9. Depth: Sin goes to the center of us: our love, our hearts, are worship. Paige said: “Worldliness is what makes sin look normal in any age and righteousness look odd.” Comments?
*10 Breadth: What are the most shocking sins erupting from sinfulness listed in 1:29-31? What are the strangest combinations to see together in this list? What mindset makes them strange? Why would this list follow the failure to acknowledge God, or the refusal to fit Him into our thinking?
11. Width: How does Paul show those us, if we are thinking of how this applies to others, our blindness in Romans 2:1-4? Why does he begin with therefore?
*12. Look at 2:1-4. Do you struggle with the tendency to be critical of everyone except yourself? Whose sin are you more aware of than your own? What is the basis of the difference you see between yourself and them?

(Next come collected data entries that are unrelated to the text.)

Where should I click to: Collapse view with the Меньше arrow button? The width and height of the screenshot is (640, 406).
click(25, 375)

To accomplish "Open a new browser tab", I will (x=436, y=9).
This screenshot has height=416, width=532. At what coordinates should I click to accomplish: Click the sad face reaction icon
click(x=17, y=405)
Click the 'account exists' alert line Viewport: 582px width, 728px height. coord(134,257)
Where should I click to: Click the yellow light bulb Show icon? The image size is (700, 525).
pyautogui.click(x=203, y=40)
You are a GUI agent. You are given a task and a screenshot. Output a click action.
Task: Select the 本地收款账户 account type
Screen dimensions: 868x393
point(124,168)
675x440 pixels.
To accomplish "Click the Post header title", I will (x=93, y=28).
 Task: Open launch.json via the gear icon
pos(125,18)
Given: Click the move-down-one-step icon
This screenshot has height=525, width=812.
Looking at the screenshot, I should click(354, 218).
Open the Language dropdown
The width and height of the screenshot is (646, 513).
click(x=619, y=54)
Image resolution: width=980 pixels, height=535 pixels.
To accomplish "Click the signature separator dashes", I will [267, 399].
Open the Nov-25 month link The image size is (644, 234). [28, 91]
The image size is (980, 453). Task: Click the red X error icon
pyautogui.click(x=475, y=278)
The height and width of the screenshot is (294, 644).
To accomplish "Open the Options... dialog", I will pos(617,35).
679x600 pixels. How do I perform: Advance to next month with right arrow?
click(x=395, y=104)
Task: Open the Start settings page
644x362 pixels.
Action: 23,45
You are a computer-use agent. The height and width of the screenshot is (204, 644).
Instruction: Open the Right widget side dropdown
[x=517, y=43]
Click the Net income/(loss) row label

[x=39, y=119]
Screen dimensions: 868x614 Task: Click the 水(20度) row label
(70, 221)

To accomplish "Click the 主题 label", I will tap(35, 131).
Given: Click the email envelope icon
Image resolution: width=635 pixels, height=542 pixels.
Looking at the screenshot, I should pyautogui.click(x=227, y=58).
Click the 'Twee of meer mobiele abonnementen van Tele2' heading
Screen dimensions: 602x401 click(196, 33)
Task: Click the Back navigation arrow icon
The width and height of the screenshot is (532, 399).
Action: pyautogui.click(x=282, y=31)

13. In the book of Revelation there are four different perspectives of the wrath of God: We have been through the 7 seals and the 7 trumpets. Against what is God so angry? Is this only against unbelievers? How is this similar to Romans?
Thurs: BUT! (The Hinge)
How do we respond to the bad news? We can either despair, or run to one of our tonics (idols) or feel true desperation and turn to Jesus. If we accept God’s diagnosis MEH turns to tearful gratefulness. Romans 3:21 is the hinge. The Gospel has to be painted on a canvas of desperation and need. Then the grammar is reversed from therefore to but.
14. Meditate on Romans 3:21-22 and share your observations and comments.
15. Redemption — the gospel takes Jesus to the slave market. How do you see this in 3:24?
16. Reconciliation — the gospel takes Jesus to the mercy seat. How do you see this in 3:25?
17. Righteousness — the gospel takes Jesus to the law court. How do you you see this in 3:25?
18. In Revelation John was about to despair because no one, not one, was worthy to open the scroll. Then one of the elders told him good news in Revelation 5:5. What was it, and how does the picture of the lamb take us back to our great need and to the mercy seat?
19. Who receives this gift and access to God according to Romans 5:1-2?
20 Paige assigned Romans 4 to be read. Read it and make observations and comments.
21. Be sure to listen to Paige’s 2nd lecture. Here is the link: Take good notes for she takes it down Tues. night.
22. What is your take-a-way this week and why?